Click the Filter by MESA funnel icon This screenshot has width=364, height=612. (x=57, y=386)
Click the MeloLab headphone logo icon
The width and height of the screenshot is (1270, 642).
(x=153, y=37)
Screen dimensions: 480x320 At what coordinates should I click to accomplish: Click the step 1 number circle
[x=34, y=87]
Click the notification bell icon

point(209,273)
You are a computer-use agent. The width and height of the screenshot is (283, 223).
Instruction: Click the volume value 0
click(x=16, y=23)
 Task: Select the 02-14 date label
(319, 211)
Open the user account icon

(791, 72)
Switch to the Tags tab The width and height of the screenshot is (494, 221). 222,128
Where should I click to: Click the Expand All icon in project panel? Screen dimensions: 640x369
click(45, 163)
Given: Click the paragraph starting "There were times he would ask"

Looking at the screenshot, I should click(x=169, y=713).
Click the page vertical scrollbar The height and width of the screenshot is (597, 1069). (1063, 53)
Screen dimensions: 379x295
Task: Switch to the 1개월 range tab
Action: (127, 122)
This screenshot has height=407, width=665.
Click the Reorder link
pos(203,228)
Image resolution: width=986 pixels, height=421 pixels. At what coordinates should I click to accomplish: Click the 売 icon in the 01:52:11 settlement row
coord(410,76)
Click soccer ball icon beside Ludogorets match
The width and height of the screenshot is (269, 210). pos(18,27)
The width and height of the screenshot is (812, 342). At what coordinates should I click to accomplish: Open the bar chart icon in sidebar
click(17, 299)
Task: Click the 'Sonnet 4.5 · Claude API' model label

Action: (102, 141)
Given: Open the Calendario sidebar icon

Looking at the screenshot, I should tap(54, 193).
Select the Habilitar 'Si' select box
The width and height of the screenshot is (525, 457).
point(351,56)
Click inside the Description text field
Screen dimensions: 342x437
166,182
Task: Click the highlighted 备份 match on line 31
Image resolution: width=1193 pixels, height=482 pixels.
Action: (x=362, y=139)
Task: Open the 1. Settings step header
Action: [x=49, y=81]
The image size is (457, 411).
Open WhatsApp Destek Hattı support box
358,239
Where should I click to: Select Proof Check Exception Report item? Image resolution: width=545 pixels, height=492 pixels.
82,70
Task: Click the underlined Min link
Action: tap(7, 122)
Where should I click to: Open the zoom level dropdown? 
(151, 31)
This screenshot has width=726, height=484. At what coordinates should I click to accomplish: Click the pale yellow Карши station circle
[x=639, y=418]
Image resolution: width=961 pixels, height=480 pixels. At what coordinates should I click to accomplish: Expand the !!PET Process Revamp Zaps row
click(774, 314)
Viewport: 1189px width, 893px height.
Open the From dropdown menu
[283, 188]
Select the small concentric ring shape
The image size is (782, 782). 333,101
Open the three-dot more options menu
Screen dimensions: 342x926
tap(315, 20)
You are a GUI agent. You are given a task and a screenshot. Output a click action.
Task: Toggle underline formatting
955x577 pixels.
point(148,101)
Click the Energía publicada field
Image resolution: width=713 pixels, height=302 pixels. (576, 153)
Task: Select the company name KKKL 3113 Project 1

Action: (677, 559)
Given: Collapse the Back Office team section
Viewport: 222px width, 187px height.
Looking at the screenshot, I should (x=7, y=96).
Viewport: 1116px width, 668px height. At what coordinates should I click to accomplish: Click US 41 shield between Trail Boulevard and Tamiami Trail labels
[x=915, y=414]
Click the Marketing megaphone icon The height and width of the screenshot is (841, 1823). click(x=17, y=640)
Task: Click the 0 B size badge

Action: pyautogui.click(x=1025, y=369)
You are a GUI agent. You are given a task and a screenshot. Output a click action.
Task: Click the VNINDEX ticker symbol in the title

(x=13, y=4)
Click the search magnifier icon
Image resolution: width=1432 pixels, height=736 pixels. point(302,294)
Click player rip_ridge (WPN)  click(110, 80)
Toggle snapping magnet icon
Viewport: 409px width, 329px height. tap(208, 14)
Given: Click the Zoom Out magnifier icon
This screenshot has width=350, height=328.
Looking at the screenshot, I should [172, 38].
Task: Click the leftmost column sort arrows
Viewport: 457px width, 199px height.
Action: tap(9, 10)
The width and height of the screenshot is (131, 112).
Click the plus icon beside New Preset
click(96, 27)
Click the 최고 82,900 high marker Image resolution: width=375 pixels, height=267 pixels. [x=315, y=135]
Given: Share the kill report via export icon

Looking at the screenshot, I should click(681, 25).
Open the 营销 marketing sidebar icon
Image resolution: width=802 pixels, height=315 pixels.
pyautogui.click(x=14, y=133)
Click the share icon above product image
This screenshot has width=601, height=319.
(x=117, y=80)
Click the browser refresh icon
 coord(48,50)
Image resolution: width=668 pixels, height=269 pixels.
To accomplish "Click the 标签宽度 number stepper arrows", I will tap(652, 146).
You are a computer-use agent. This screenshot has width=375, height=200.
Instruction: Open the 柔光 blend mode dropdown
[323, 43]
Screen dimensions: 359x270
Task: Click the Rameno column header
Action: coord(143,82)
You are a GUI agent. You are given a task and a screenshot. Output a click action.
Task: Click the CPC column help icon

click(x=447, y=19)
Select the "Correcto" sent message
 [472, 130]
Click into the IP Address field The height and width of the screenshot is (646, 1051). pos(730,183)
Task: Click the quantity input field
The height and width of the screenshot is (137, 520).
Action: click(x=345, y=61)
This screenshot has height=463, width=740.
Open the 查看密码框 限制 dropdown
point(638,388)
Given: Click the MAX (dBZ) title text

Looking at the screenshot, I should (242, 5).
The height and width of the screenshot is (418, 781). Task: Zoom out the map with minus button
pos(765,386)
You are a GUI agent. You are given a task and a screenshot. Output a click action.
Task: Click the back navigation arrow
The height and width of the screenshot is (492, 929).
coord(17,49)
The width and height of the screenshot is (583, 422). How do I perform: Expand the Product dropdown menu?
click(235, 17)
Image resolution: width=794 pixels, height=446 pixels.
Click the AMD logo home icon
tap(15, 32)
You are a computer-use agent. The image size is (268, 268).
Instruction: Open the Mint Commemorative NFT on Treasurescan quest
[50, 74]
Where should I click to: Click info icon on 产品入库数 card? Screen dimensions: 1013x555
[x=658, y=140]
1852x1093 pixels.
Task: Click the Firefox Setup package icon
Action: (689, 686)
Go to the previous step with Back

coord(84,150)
□ □ □ □ □ □ □
### Exercise goal
An exact transcript of all the records is the expected result.

### Written solution
Click the Filter by MESA funnel icon This screenshot has width=364, height=612. (x=57, y=386)
Click the MeloLab headphone logo icon
The width and height of the screenshot is (1270, 642).
(x=153, y=37)
Screen dimensions: 480x320 At what coordinates should I click to accomplish: Click the step 1 number circle
[x=34, y=87]
Click the notification bell icon

point(209,273)
You are a computer-use agent. The width and height of the screenshot is (283, 223).
Instruction: Click the volume value 0
click(x=16, y=23)
 Task: Select the 02-14 date label
(319, 211)
Open the user account icon

(791, 72)
Switch to the Tags tab The width and height of the screenshot is (494, 221). 222,128
Where should I click to: Click the Expand All icon in project panel? Screen dimensions: 640x369
click(45, 163)
Given: Click the paragraph starting "There were times he would ask"

Looking at the screenshot, I should click(x=169, y=713).
Click the page vertical scrollbar The height and width of the screenshot is (597, 1069). (1063, 53)
Screen dimensions: 379x295
Task: Switch to the 1개월 range tab
Action: (127, 122)
This screenshot has height=407, width=665.
Click the Reorder link
pos(203,228)
Image resolution: width=986 pixels, height=421 pixels. At what coordinates should I click to accomplish: Click the 売 icon in the 01:52:11 settlement row
coord(410,76)
Click soccer ball icon beside Ludogorets match
The width and height of the screenshot is (269, 210). pos(18,27)
The width and height of the screenshot is (812, 342). At what coordinates should I click to accomplish: Open the bar chart icon in sidebar
click(17, 299)
Task: Click the 'Sonnet 4.5 · Claude API' model label

Action: (102, 141)
Given: Open the Calendario sidebar icon

Looking at the screenshot, I should tap(54, 193).
Select the Habilitar 'Si' select box
The width and height of the screenshot is (525, 457).
point(351,56)
Click inside the Description text field
Screen dimensions: 342x437
166,182
Task: Click the highlighted 备份 match on line 31
Image resolution: width=1193 pixels, height=482 pixels.
Action: (x=362, y=139)
Task: Open the 1. Settings step header
Action: [x=49, y=81]
The image size is (457, 411).
Open WhatsApp Destek Hattı support box
358,239
Where should I click to: Select Proof Check Exception Report item? Image resolution: width=545 pixels, height=492 pixels.
82,70
Task: Click the underlined Min link
Action: tap(7, 122)
Where should I click to: Open the zoom level dropdown? 
(151, 31)
This screenshot has width=726, height=484. At what coordinates should I click to accomplish: Click the pale yellow Карши station circle
[x=639, y=418]
Image resolution: width=961 pixels, height=480 pixels. At what coordinates should I click to accomplish: Expand the !!PET Process Revamp Zaps row
click(774, 314)
Viewport: 1189px width, 893px height.
Open the From dropdown menu
[283, 188]
Select the small concentric ring shape
The image size is (782, 782). 333,101
Open the three-dot more options menu
Screen dimensions: 342x926
tap(315, 20)
You are a GUI agent. You are given a task and a screenshot. Output a click action.
Task: Toggle underline formatting
955x577 pixels.
point(148,101)
Click the Energía publicada field
Image resolution: width=713 pixels, height=302 pixels. (576, 153)
Task: Select the company name KKKL 3113 Project 1

Action: (677, 559)
Given: Collapse the Back Office team section
Viewport: 222px width, 187px height.
Looking at the screenshot, I should (x=7, y=96).
Viewport: 1116px width, 668px height. At what coordinates should I click to accomplish: Click US 41 shield between Trail Boulevard and Tamiami Trail labels
[x=915, y=414]
Click the Marketing megaphone icon The height and width of the screenshot is (841, 1823). click(x=17, y=640)
Task: Click the 0 B size badge

Action: pyautogui.click(x=1025, y=369)
You are a GUI agent. You are given a task and a screenshot. Output a click action.
Task: Click the VNINDEX ticker symbol in the title

(x=13, y=4)
Click the search magnifier icon
Image resolution: width=1432 pixels, height=736 pixels. point(302,294)
Click player rip_ridge (WPN)  click(110, 80)
Toggle snapping magnet icon
Viewport: 409px width, 329px height. tap(208, 14)
Given: Click the Zoom Out magnifier icon
This screenshot has width=350, height=328.
Looking at the screenshot, I should [172, 38].
Task: Click the leftmost column sort arrows
Viewport: 457px width, 199px height.
Action: tap(9, 10)
The width and height of the screenshot is (131, 112).
Click the plus icon beside New Preset
click(96, 27)
Click the 최고 82,900 high marker Image resolution: width=375 pixels, height=267 pixels. [x=315, y=135]
Given: Share the kill report via export icon

Looking at the screenshot, I should click(681, 25).
Open the 营销 marketing sidebar icon
Image resolution: width=802 pixels, height=315 pixels.
pyautogui.click(x=14, y=133)
Click the share icon above product image
This screenshot has width=601, height=319.
(x=117, y=80)
Click the browser refresh icon
 coord(48,50)
Image resolution: width=668 pixels, height=269 pixels.
To accomplish "Click the 标签宽度 number stepper arrows", I will tap(652, 146).
You are a computer-use agent. This screenshot has width=375, height=200.
Instruction: Open the 柔光 blend mode dropdown
[323, 43]
Screen dimensions: 359x270
Task: Click the Rameno column header
Action: coord(143,82)
You are a GUI agent. You are given a task and a screenshot. Output a click action.
Task: Click the CPC column help icon

click(x=447, y=19)
Select the "Correcto" sent message
 [472, 130]
Click into the IP Address field The height and width of the screenshot is (646, 1051). pos(730,183)
Task: Click the quantity input field
The height and width of the screenshot is (137, 520).
Action: click(x=345, y=61)
This screenshot has height=463, width=740.
Open the 查看密码框 限制 dropdown
point(638,388)
Given: Click the MAX (dBZ) title text

Looking at the screenshot, I should (242, 5).
The height and width of the screenshot is (418, 781). Task: Zoom out the map with minus button
pos(765,386)
You are a GUI agent. You are given a task and a screenshot. Output a click action.
Task: Click the back navigation arrow
The height and width of the screenshot is (492, 929).
coord(17,49)
The width and height of the screenshot is (583, 422). How do I perform: Expand the Product dropdown menu?
click(235, 17)
Image resolution: width=794 pixels, height=446 pixels.
Click the AMD logo home icon
tap(15, 32)
You are a computer-use agent. The image size is (268, 268).
Instruction: Open the Mint Commemorative NFT on Treasurescan quest
[50, 74]
Where should I click to: Click info icon on 产品入库数 card? Screen dimensions: 1013x555
[x=658, y=140]
1852x1093 pixels.
Task: Click the Firefox Setup package icon
Action: (689, 686)
Go to the previous step with Back

coord(84,150)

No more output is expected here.